Patna/Delhi, In a rare display of impatience, the Congress high command has delivered a blunt message to its Bihar leadership: the era of running the state unit on the strength of a handful of prominent faces is over. Following a bruising performance in the 2025 assembly elections, party president Mallikarjun Kharge and the central leadership have given Bihar Congress chief Rajesh Ram and state in-charge Krishna Allavaru a non-negotiable deadline of January 2026 to reconstitute the organisation from the block level upwards.
Sources within the party told the reporters that during a day-long post-mortem in Delhi, the leadership openly acknowledged that the electoral debacle was not merely the result of adverse alliances or campaign missteps, but a reflection of deep organisational decay. “The results have exposed the hollowness,” a senior AICC functionary said on condition of anonymity. “There is a leadership, but there is no organisation beneath it.”
The directive is unusually specific. The state unit has been instructed to dismantle the existing structure—widely seen as moribund at district and block levels—and build a new one anchored in leaders with verifiable grassroots networks rather than notional loyalty. For years, the Bihar Congress has operated through a small coterie in Patna, while most district and block committees remained either defunct or on paper only. The high command has made it clear that a cosmetic reshuffle will no longer suffice.
The move marks a significant departure from past practice. Since the departure of veteran leader Ashok Chaudhary to the JD(U) nearly a decade ago, Bihar has seen four state presidents—Madon Mohan Jha, Kaukab Quadri, Akhilesh Prasad Singh, and now Rajesh Ram—none of whom were provided a full state committee, let alone a functioning lower-tier apparatus. The result: a party that could mobilise crowds when Rahul Gandhi or Priyanka Gandhi Vadra visited, but struggled to translate central star power into votes on polling day.
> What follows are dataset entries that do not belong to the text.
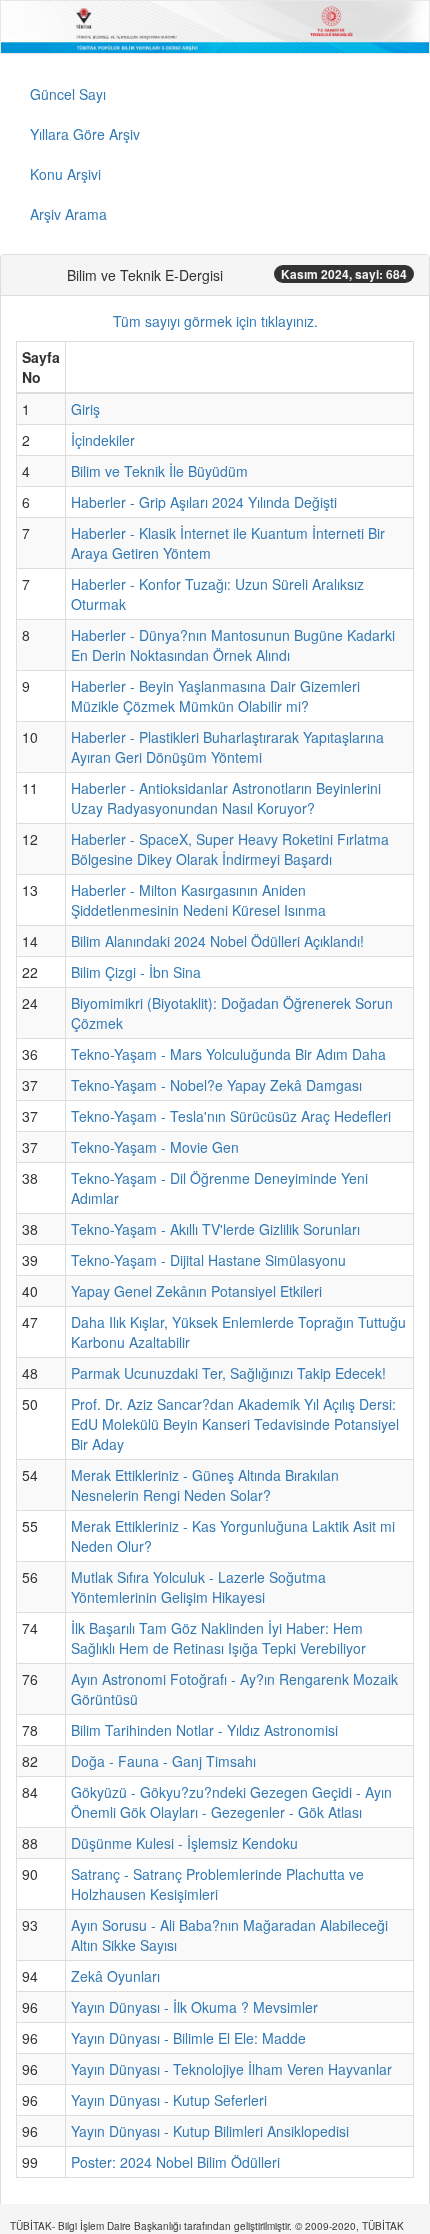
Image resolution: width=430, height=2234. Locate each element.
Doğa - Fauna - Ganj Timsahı (163, 1761)
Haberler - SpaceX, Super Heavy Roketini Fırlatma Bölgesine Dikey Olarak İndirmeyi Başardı (230, 849)
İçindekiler (103, 440)
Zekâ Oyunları (115, 1976)
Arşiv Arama (68, 214)
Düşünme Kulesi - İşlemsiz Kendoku (184, 1843)
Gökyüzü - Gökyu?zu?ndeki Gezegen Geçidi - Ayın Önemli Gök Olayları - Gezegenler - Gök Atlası (231, 1802)
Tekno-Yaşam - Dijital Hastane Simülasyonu (208, 1260)
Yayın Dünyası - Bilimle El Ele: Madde (188, 2038)
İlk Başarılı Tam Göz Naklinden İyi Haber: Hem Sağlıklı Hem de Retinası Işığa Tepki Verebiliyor (218, 1638)
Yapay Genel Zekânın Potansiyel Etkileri (196, 1291)
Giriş (85, 409)
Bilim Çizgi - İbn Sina (136, 972)
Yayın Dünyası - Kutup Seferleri (169, 2100)
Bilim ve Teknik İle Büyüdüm (159, 471)
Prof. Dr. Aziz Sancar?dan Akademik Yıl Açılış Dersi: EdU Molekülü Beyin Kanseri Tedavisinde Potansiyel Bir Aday (235, 1424)
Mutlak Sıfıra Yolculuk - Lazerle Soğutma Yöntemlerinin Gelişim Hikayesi (198, 1587)
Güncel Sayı (68, 94)
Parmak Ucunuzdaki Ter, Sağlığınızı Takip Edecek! (228, 1373)
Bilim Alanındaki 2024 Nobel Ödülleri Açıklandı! (217, 941)
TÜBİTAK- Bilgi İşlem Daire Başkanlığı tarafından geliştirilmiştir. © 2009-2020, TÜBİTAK (207, 2226)
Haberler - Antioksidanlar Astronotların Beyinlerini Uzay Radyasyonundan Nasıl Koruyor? (226, 798)
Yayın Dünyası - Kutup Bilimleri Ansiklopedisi (210, 2131)
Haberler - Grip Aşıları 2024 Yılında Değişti (204, 502)
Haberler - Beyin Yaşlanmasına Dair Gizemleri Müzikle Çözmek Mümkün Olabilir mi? (215, 696)
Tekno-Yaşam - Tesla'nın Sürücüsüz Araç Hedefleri (231, 1116)
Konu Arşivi (65, 174)
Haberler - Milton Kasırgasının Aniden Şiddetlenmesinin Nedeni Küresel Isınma (198, 900)
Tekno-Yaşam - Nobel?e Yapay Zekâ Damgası (216, 1085)
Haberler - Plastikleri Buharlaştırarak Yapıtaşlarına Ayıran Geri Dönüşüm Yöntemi (227, 747)
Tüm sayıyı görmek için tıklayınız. (215, 321)
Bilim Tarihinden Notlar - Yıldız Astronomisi (204, 1730)
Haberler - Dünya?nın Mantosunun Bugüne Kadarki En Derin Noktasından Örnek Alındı (233, 645)
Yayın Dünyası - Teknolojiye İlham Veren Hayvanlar (231, 2069)
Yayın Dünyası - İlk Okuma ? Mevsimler (194, 2007)
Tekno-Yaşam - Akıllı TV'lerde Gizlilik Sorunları (215, 1229)
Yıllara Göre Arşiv (85, 134)
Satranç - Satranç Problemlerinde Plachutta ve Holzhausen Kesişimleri (217, 1884)
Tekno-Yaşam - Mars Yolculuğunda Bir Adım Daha (228, 1054)
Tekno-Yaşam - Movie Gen (155, 1147)
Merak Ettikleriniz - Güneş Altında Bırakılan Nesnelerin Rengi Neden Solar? (205, 1485)
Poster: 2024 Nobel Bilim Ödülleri (175, 2162)
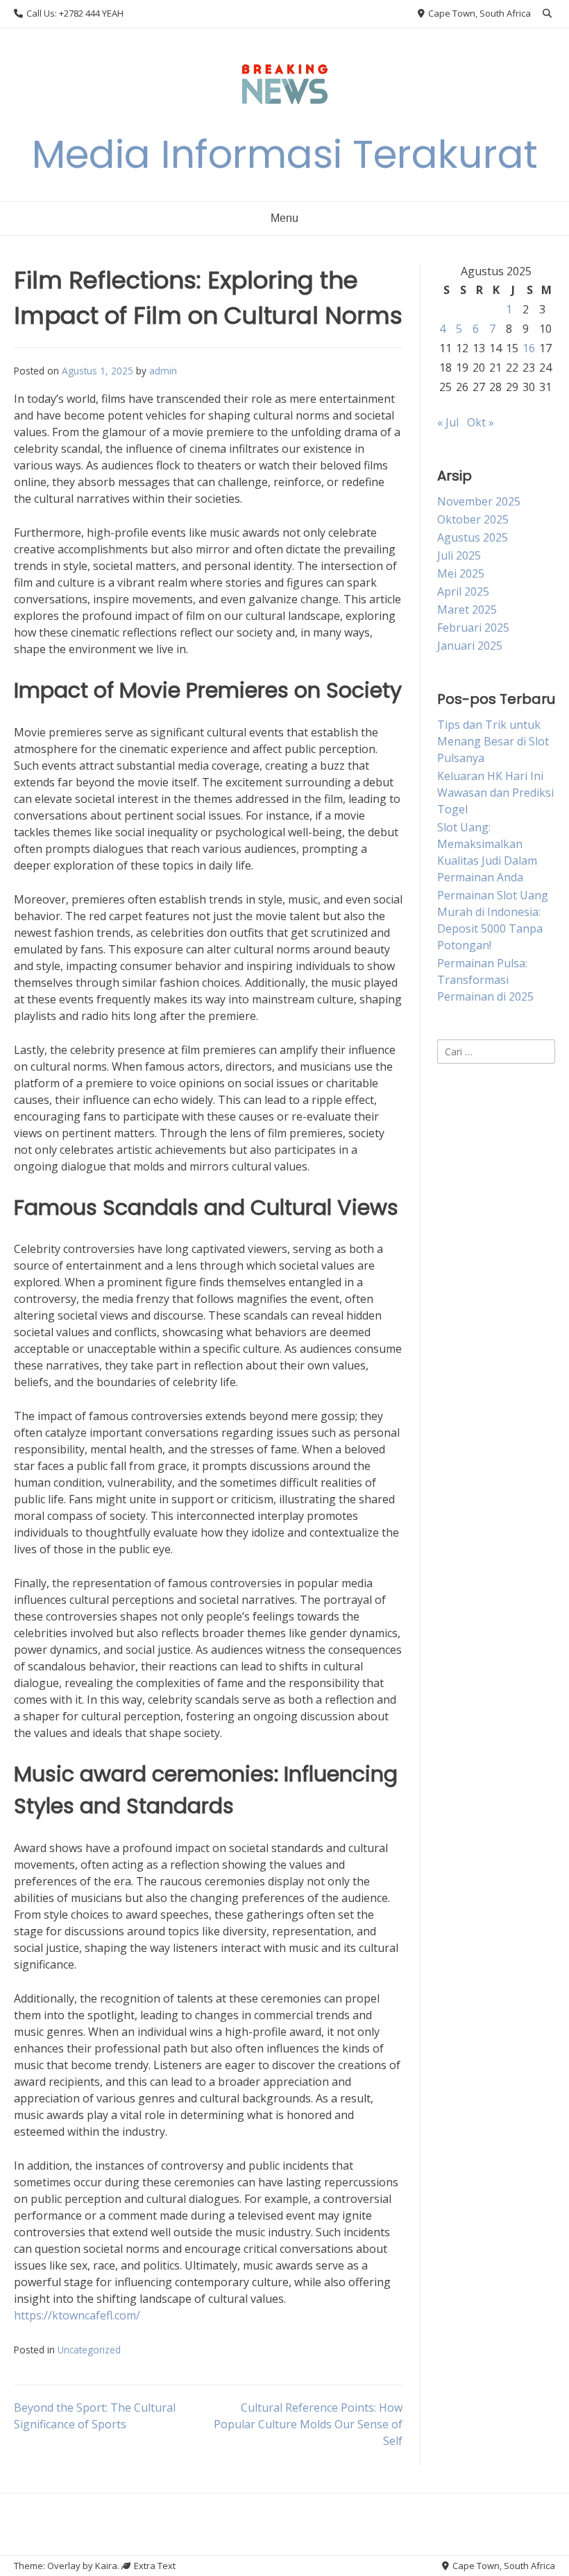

Political analysts see the ultimatum as an admission that the Congress’s national revival project cannot succeed without fixing its weakest large-state unit. Bihar sends 40 members to the Lok Sabha; a moribund state unit drags down the party’s bargaining power within the INDIA bloc and its ability to challenge the dominant NDA combine.
Whether Mr Ram and Mr Allavaru can deliver by the January deadline remains uncertain. Internal factionalism, scarce financial resources, and the perennial difficulty of attracting credible second-rung talent in a state where power has long resided with the BJP-JD(U) combine and the RJD pose formidable hurdles.
For now, the message from Delhi is unambiguous: rebuild a fighting organisation on the ground, or the Bihar Congress risks sliding into permanent irrelevance.